▸ **What you have to do**:
Your answer should repeat exactly the lines from the one holding "Tap the battery indicator in status bar" through the end of the data, and it should contain no pictures.

[Given data — start]

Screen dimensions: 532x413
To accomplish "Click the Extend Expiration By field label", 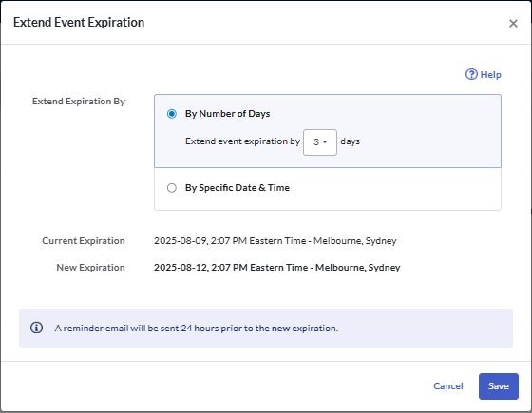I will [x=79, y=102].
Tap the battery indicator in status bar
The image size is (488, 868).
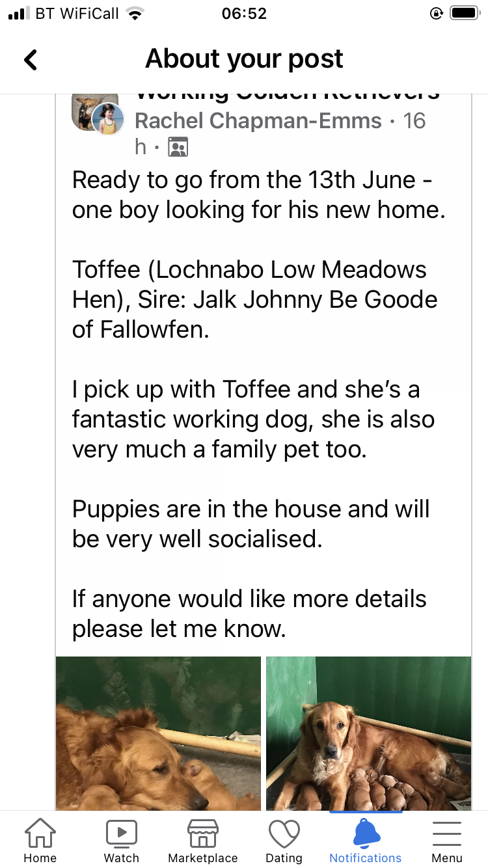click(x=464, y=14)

[Given data — finish]

▸ **Output below**:
Tap the battery indicator in status bar
The image size is (488, 868).
click(x=464, y=14)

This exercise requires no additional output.